***** ARTICLE *****

Article Review – The High Dividend Yield Return Advantage

The High Dividend Yield Return Advantage:  An Examination of Empirical Data Associating Investment in High Dividend Yield Securities with Attractive Returns Over Long Measurement Periods

This is my review of the article by Tweedy Brown Funds Inc. Some text has been copied from the article for discussion.
 
Triumph of the Optimists: 101 Years of Global Investment Returns Princeton University Press (2002), Elroy Dimson, Paul Marsh, and Mike Staunton examined the respective contributions to returns provided by capital gains and dividends from 1900 to 2000.
 
Over 101 years, they found that a market-oriented portfolio, which included reinvested dividends, would have generated nearly 85 times the wealth generated by the same portfolio relying solely on capital gains.  This wealth accumulation would, of course, have been lower if dividends were not assumed to have been reinvested.
 
In an editorial in the Financial Analysts Journal in 2003, entitled Dividends and the Three Dwarfs, Robert D. Arnott examined the various components of equity returns for the 200 years ending in 2002.  He concluded that dividends were far and away the main source of the real return one would expect from stocks, dwarfing the other constituents: inflation, rising valuations, and growth in dividends.  In the chart below, Arnott shows the contribution to total return for each of these constituents for the period 1802 to 2002.  The total annualized return for the period of 7.9% consisted of a 5% return from dividends, a 1.4% return from inflation, a 0.6% return from rising valuation levels, and a 0.8% return from real growth in dividends.  He concludes that “… unless corporate managers can provide sharply higher real growth in earnings, dividends are the main source of the real return we expect from stocks.”
 
Professor Siegel also coined the terms “bear market protector” and “return accelerator” to describe how dividend reinvestment during stock market declines can dramatically lessen the time necessary to recoup portfolio losses.
 
In a recent 36-year study conducted by Lehman Brothers equity research group in September 2005, high dividend yield stocks were found to have produced more return with less risk than their low-yield counterparts.  The Lehman analysts studied the one thousand largest of U.S. firms ranked by market capitalization, and rebalanced these securities quarterly, starting in January 1970.  They found that the top-yielding quintile produced a 13.7% equal-weighted total return per year with a 15.5% standard deviation of return.  The bottom-yielding quintile, in comparison, returned 9.0% with a 29.1% standard deviation.

*****

PROBLEMS AND TASKS
**1)** According to the dividend yield review, what annual total return did the top-yielding quintile produce in the Lehman Brothers study?
**2)** Carry on the dividend yield review past its final sentence, in the same voice.

***** RECORDED INFORMATION *****

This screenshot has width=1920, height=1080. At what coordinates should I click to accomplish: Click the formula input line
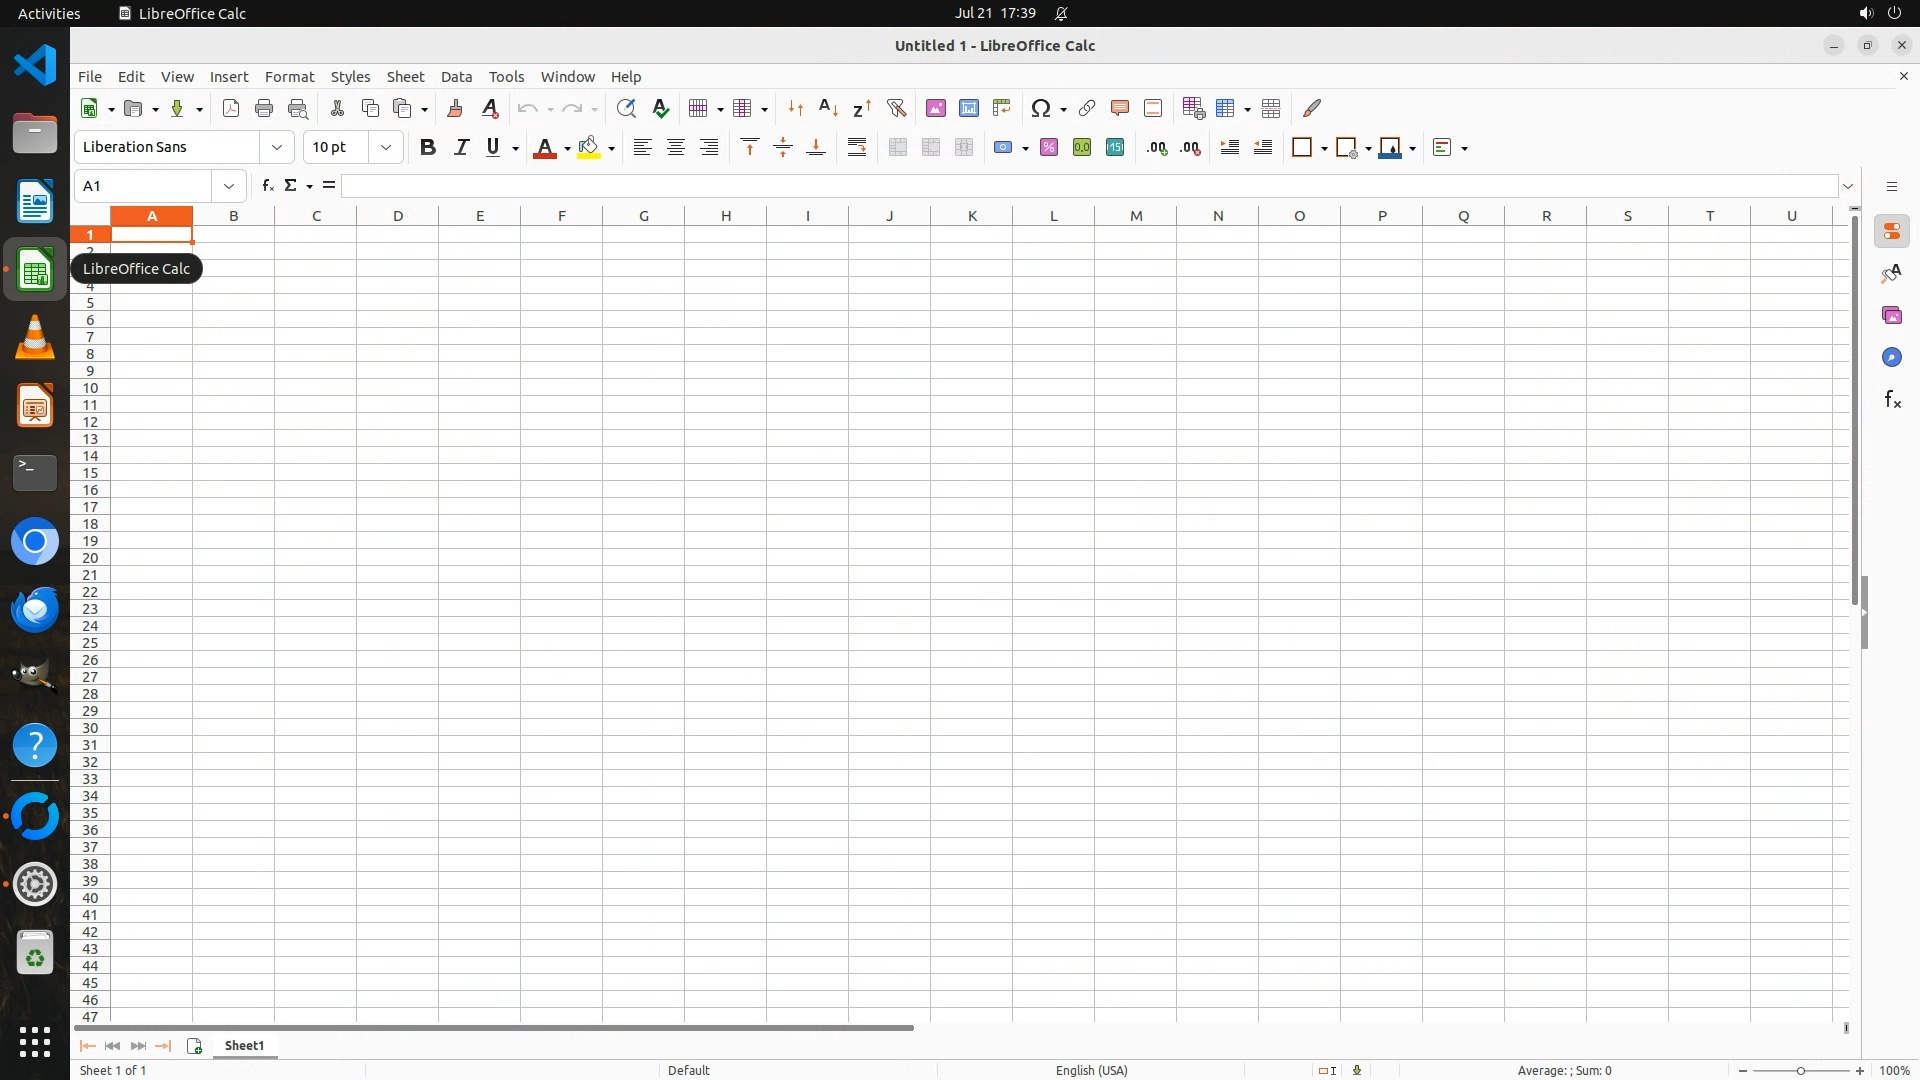1088,186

*****

EXPECTED RESPONSES
**1)** A 13.7% equal-weighted total return per year.

**2)**
Arithmetically, the lower the pay-out ratio associated with a given level of dividend yield, the higher the earnings yield for the company, and the cheaper the stock based on price-to earnings multiples:  The high yield, low pay-out stocks that produced the better returns were priced at low ratios of price-to-earnings, and as a corollary, at high ratios of earnings-to-price; i.e., earnings yield.
 
 
 
There are 8 conclusions .. but 1st two very relevant:
 
1. Over the last 100 plus years, an investment in a market-oriented portfolio that included, most importantly, reinvested dividends, would have produced 85 times the wealth generated by the same portfolio relying solely on capital gains.
 
2. There is substantial empirical evidence to support a direct correlation between high dividend yields and attractive total returns.
 
Over the last 100 plus years, an investment in a market-oriented portfolio that included, most importantly, reinvested dividends, would have produced 85 times the wealth generated by the same portfolio relying solely on capital gains. 2. There is substantial empirical evidence to support a direct correlation between high dividend yields and attractive total returns.
 
Now clearly this is one side of a coin and there is also research and articles pointing out that taking a higher risk, higher growth, lower yield strategy would produce higher total returns. Perhaps true, but the real point here is that picking solid (if unfashionable) holdings and reinvesting the yield will generate high (and perhaps very high) returns over a long period of time. In an earlier article on compounding I mused that the real value of compounding should be viewed as being able to produce higher income streams with lower risks. This article seems to rather bear that out.
 
It should be noted though that all of this is over the long term (decades). I wonder if in the middle of an accumulation phase for example 10 years from retiring we had another 1970’s Oil Crisis where stock markets plunged 90% in some cases.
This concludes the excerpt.